======== Texto de lectura
# relanzar una discusión cuando no hay respuesta



## juanito313

Un saludo a todos, en especial a los que organizan este foro. Espero que mi duda ayude a otros que también la tengan.

Me gustaría saber si puedo invitar a miembros que hayan partipado en una discusión en la que yo también me encuentre, para que me resuelvan una duda de las que yo haya presentado.

En las normas dice que no se puede repetir de nuevo una duda ya escrita, pero no he visto nada en cuanto a invitar a otros usuarios a que vean tus dudas particulares.

Mucha gracias.


----------



## borgonyon

Hola, Juanito.

He movido tu hilo a Comments and Suggestions porque el foro de Español/Inglés es solo para traducciones.


----------



## juanito313

Gracias, llevo poco tiempo con esto del foro y todavía no controlo mucho eso de las secciones.


----------



## swift

Hola:

Reubicaron la discusión pero no hubo respuesta a la consulta inicial. 

Juanito: Si deseas invitar a un forista para que participe en una discusión que tú has abierto, es posible hacerlo mediante la mensajería privada. Puedes escribir directamente al forista cuyo criterio te interesa e invitarlo a intervenir en dicha discusión. Ahora bien, la persona invitada es libre de decidir si participará o no lo hará.

Un saludo,


swift


----------



## juanito313

Hola swift, gracias por tu ayuda. De todos modos, ¿te importaría decirme como se hace lo de reubicar una discusión y cómo se manda un mensaje privado a alguien? (con pasos y tal)

gracias de nuevo.


----------



## swift

Hola:

Si por error llegaras a publicar una consulta en un foro equivocado, puedes reportar el _hilo_ haciendo clic en el triángulo rojo que aparece en la esquina superior derecha del mensaje. De ese modo, los moderadores pueden reubicar la consulta en el foro correspondiente. Pero lo mejor, para evitarse tanto trabajo, es que te asegures de abrir las discusiones en los foros correctos. 

Luego, para enviar mensajes privados, puedes hacer clic sobre el nombre de usuario del forista a quien deseas escribir, y hacer clic en "send private message".


----------



## jann

I'm sorry but my written Spanish is horrible, so I'm going to reply in English. 


swift said:


> Si deseas invitar a un forista para que participe en una discusión que tú has abierto, es posible hacerlo mediante la mensajería privada.


Juanito, I discourage you from contacting people by Private Message to request their (renewed) participation in a thread.  It would be one thing if you had been a WordReference member for a long time, and had "friends" on the forum whom you could contact privately -- but since you have only just registered, you don't really know anyone here yet.  And sending unsolicited private messages to members you don't know is essentially spam.
================
======== Datos registrados
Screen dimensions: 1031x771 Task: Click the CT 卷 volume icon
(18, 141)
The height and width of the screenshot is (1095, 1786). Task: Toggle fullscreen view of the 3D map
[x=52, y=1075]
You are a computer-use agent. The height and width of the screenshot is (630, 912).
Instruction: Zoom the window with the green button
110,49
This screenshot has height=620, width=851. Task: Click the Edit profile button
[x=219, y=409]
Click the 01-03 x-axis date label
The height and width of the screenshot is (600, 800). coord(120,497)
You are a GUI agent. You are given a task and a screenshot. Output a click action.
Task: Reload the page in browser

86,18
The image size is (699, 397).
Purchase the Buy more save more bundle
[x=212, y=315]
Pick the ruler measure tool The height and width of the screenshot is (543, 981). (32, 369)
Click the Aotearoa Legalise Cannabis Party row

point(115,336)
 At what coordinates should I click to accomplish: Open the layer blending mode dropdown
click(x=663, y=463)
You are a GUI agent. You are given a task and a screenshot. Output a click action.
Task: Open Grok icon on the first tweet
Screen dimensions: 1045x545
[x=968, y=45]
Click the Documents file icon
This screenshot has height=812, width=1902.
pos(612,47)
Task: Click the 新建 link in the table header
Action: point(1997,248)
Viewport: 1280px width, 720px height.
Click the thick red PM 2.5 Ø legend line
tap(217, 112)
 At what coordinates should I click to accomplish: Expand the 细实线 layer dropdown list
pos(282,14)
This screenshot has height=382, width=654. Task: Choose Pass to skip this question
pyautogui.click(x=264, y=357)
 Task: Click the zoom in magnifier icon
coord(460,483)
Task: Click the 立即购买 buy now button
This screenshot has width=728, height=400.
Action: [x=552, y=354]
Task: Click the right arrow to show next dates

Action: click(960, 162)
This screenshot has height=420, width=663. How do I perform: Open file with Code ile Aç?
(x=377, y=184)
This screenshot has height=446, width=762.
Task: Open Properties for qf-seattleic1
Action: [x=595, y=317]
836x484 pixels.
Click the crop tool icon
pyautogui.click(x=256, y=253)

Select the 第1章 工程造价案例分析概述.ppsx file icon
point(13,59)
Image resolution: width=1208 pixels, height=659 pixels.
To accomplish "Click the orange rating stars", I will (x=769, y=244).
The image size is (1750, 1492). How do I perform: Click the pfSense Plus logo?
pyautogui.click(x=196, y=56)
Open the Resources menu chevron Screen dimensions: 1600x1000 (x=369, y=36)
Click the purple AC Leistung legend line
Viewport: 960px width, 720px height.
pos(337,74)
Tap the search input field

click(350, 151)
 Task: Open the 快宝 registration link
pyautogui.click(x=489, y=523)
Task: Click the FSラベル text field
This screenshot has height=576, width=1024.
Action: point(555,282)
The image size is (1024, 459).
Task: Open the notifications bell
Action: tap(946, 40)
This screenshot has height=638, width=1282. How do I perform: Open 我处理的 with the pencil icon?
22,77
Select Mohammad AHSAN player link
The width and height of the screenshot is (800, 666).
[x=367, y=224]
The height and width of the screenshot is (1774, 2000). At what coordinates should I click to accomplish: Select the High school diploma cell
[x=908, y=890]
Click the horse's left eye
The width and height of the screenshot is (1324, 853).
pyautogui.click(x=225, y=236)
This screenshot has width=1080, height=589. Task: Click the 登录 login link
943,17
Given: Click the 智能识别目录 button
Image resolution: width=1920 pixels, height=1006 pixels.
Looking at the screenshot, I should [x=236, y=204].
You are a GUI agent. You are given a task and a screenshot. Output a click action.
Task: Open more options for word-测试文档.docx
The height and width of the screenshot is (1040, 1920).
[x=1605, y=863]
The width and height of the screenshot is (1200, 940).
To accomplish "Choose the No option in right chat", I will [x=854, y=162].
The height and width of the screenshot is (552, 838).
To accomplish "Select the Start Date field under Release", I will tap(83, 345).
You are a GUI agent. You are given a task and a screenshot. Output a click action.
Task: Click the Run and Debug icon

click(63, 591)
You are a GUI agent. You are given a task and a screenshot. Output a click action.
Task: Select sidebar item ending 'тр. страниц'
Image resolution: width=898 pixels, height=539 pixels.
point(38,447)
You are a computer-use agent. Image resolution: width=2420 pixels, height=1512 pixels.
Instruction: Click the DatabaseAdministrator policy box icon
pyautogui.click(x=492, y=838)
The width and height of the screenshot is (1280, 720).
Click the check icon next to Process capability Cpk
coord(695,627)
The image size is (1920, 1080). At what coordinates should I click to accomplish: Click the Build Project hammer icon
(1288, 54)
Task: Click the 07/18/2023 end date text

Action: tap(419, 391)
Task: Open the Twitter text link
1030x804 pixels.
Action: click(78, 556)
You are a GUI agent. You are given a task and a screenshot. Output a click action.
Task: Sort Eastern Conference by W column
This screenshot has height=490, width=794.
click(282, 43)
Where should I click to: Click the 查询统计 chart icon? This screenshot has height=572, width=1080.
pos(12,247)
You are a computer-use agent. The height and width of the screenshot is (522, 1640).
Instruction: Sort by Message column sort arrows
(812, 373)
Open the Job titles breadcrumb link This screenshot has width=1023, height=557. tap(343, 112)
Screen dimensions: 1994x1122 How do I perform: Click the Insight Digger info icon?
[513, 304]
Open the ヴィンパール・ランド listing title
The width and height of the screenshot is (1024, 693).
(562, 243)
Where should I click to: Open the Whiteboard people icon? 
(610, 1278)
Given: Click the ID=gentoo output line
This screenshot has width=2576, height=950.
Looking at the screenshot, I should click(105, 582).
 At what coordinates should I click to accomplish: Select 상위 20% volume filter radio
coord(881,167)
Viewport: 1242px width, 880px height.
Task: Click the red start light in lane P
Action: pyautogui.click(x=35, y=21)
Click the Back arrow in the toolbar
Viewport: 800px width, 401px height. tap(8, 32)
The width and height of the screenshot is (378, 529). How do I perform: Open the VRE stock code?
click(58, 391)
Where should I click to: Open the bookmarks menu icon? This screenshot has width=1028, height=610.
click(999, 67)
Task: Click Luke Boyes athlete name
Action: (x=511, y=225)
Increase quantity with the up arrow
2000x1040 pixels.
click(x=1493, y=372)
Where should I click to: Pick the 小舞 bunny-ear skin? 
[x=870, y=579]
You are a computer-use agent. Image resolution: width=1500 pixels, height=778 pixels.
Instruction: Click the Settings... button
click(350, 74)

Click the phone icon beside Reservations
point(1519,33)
================
● Consignas del ejercicio:
1: Copia literalmente el fragmento del hilo del foro que va entre "Me gustaría saber" y "Mucha gracias.", ambos incluidos.
2: Contesta estas preguntas sobre el hilo del foro y marca cada respuesta con la misma letra:
(a) ¿A qué sección movió borgonyon el hilo?
(b) Según swift, ¿en qué parte del mensaje aparece el triángulo rojo que sirve para reportar un hilo?
(c) Según swift, ¿en qué opción hay que hacer clic después de pulsar el nombre de usuario del forista para enviarle un mensaje privado?
3: Resume con menos palabras el párrafo del hilo del foro que empieza por "Si por error llegaras a publicar" y conserva sus datos principales.

● Soluciones resueltas:
1:
Me gustaría saber si puedo invitar a miembros que hayan partipado en una discusión en la que yo también me encuentre, para que me resuelvan una duda de las que yo haya presentado.

En las normas dice que no se puede repetir de nuevo una duda ya escrita, pero no he visto nada en cuanto a invitar a otros usuarios a que vean tus dudas particulares.

Mucha gracias.

2:
(a) A Comments and Suggestions.
(b) En la esquina superior derecha del mensaje.
(c) En "send private message".

3: Si publicas una consulta en un foro equivocado, puedes reportar el hilo con un clic en el triángulo rojo de la esquina superior derecha del mensaje. Así, los moderadores pueden reubicarla en el foro correspondiente. Aun así, lo mejor es asegurarse de abrir las discusiones en los foros correctos.